ABOUT THIS TASK: Would you restate all the data that follows, word for word?

(Collected data entries)
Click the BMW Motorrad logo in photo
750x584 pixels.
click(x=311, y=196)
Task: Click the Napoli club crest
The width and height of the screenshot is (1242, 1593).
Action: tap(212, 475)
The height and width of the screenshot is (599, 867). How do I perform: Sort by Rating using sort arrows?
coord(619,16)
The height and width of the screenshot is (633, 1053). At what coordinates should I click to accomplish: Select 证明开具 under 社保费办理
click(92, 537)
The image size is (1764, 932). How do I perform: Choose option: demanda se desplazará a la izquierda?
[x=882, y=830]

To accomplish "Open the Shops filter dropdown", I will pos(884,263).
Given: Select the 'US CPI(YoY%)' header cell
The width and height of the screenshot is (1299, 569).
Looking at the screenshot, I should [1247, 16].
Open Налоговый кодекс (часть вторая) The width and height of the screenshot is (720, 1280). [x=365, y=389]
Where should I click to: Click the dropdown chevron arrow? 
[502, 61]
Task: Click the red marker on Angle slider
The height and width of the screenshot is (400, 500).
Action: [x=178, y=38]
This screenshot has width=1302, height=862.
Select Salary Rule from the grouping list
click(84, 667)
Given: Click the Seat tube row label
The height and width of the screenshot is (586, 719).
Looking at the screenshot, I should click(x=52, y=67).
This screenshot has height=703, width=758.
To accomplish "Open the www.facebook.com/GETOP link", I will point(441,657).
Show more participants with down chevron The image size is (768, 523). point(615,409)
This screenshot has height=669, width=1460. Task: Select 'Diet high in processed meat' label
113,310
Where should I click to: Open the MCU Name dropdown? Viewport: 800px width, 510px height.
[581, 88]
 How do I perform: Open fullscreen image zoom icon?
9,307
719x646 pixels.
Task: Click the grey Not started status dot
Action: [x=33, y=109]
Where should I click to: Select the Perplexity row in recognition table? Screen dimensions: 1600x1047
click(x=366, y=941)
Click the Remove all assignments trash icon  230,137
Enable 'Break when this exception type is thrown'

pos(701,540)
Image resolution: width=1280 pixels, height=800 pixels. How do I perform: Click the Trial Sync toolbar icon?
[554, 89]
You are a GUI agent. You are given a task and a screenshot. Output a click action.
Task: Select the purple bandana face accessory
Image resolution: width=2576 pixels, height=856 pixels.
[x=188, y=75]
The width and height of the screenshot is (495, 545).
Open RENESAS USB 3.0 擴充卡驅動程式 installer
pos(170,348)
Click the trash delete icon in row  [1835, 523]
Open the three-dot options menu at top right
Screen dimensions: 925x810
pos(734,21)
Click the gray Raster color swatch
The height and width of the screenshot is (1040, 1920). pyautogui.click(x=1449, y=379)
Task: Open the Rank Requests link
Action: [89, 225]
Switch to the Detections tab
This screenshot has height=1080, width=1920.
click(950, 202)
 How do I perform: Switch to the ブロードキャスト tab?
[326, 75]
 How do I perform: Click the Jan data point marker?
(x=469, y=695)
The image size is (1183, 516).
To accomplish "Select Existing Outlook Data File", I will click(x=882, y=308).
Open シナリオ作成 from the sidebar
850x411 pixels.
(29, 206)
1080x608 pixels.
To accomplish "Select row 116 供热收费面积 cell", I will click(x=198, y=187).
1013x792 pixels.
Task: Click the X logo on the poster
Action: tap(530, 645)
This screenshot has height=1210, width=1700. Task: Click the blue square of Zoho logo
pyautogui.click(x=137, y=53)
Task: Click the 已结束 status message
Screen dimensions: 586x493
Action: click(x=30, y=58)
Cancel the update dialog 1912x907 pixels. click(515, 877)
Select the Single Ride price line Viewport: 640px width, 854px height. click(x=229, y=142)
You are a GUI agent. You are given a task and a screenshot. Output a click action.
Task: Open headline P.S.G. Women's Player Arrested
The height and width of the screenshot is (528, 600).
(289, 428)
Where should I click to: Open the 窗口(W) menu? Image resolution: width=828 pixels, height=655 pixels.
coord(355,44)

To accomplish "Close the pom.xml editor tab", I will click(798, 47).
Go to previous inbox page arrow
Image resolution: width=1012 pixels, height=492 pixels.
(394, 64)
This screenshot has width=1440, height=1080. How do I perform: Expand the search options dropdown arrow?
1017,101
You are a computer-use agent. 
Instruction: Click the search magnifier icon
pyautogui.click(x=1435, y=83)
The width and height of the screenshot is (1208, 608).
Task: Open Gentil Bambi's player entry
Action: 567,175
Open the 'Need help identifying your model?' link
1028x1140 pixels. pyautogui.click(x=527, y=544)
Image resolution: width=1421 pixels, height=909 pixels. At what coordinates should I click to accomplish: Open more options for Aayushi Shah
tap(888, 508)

SOLUTION:
Click the BMW Motorrad logo in photo
750x584 pixels.
click(x=311, y=196)
Task: Click the Napoli club crest
The width and height of the screenshot is (1242, 1593).
Action: tap(212, 475)
The height and width of the screenshot is (599, 867). How do I perform: Sort by Rating using sort arrows?
coord(619,16)
The height and width of the screenshot is (633, 1053). At what coordinates should I click to accomplish: Select 证明开具 under 社保费办理
click(92, 537)
The image size is (1764, 932). How do I perform: Choose option: demanda se desplazará a la izquierda?
[x=882, y=830]

To accomplish "Open the Shops filter dropdown", I will pos(884,263).
Given: Select the 'US CPI(YoY%)' header cell
The width and height of the screenshot is (1299, 569).
Looking at the screenshot, I should [1247, 16].
Open Налоговый кодекс (часть вторая) The width and height of the screenshot is (720, 1280). [x=365, y=389]
Where should I click to: Click the dropdown chevron arrow? 
[502, 61]
Task: Click the red marker on Angle slider
The height and width of the screenshot is (400, 500).
Action: [x=178, y=38]
This screenshot has width=1302, height=862.
Select Salary Rule from the grouping list
click(84, 667)
Given: Click the Seat tube row label
The height and width of the screenshot is (586, 719).
Looking at the screenshot, I should click(x=52, y=67).
This screenshot has height=703, width=758.
To accomplish "Open the www.facebook.com/GETOP link", I will point(441,657).
Show more participants with down chevron The image size is (768, 523). point(615,409)
This screenshot has height=669, width=1460. Task: Select 'Diet high in processed meat' label
113,310
Where should I click to: Open the MCU Name dropdown? Viewport: 800px width, 510px height.
[581, 88]
 How do I perform: Open fullscreen image zoom icon?
9,307
719x646 pixels.
Task: Click the grey Not started status dot
Action: [x=33, y=109]
Where should I click to: Select the Perplexity row in recognition table? Screen dimensions: 1600x1047
click(x=366, y=941)
Click the Remove all assignments trash icon  230,137
Enable 'Break when this exception type is thrown'

pos(701,540)
Image resolution: width=1280 pixels, height=800 pixels. How do I perform: Click the Trial Sync toolbar icon?
[554, 89]
You are a GUI agent. You are given a task and a screenshot. Output a click action.
Task: Select the purple bandana face accessory
Image resolution: width=2576 pixels, height=856 pixels.
[x=188, y=75]
The width and height of the screenshot is (495, 545).
Open RENESAS USB 3.0 擴充卡驅動程式 installer
pos(170,348)
Click the trash delete icon in row  [1835, 523]
Open the three-dot options menu at top right
Screen dimensions: 925x810
pos(734,21)
Click the gray Raster color swatch
The height and width of the screenshot is (1040, 1920). pyautogui.click(x=1449, y=379)
Task: Open the Rank Requests link
Action: [89, 225]
Switch to the Detections tab
This screenshot has height=1080, width=1920.
click(950, 202)
 How do I perform: Switch to the ブロードキャスト tab?
[326, 75]
 How do I perform: Click the Jan data point marker?
(x=469, y=695)
The image size is (1183, 516).
To accomplish "Select Existing Outlook Data File", I will click(x=882, y=308).
Open シナリオ作成 from the sidebar
850x411 pixels.
(29, 206)
1080x608 pixels.
To accomplish "Select row 116 供热收费面积 cell", I will click(x=198, y=187).
1013x792 pixels.
Task: Click the X logo on the poster
Action: tap(530, 645)
This screenshot has height=1210, width=1700. Task: Click the blue square of Zoho logo
pyautogui.click(x=137, y=53)
Task: Click the 已结束 status message
Screen dimensions: 586x493
Action: click(x=30, y=58)
Cancel the update dialog 1912x907 pixels. click(515, 877)
Select the Single Ride price line Viewport: 640px width, 854px height. click(x=229, y=142)
You are a GUI agent. You are given a task and a screenshot. Output a click action.
Task: Open headline P.S.G. Women's Player Arrested
The height and width of the screenshot is (528, 600).
(289, 428)
Where should I click to: Open the 窗口(W) menu? Image resolution: width=828 pixels, height=655 pixels.
coord(355,44)

To accomplish "Close the pom.xml editor tab", I will click(798, 47).
Go to previous inbox page arrow
Image resolution: width=1012 pixels, height=492 pixels.
(394, 64)
This screenshot has width=1440, height=1080. How do I perform: Expand the search options dropdown arrow?
1017,101
You are a computer-use agent. 
Instruction: Click the search magnifier icon
pyautogui.click(x=1435, y=83)
The width and height of the screenshot is (1208, 608).
Task: Open Gentil Bambi's player entry
Action: 567,175
Open the 'Need help identifying your model?' link
1028x1140 pixels. pyautogui.click(x=527, y=544)
Image resolution: width=1421 pixels, height=909 pixels. At what coordinates should I click to accomplish: Open more options for Aayushi Shah
tap(888, 508)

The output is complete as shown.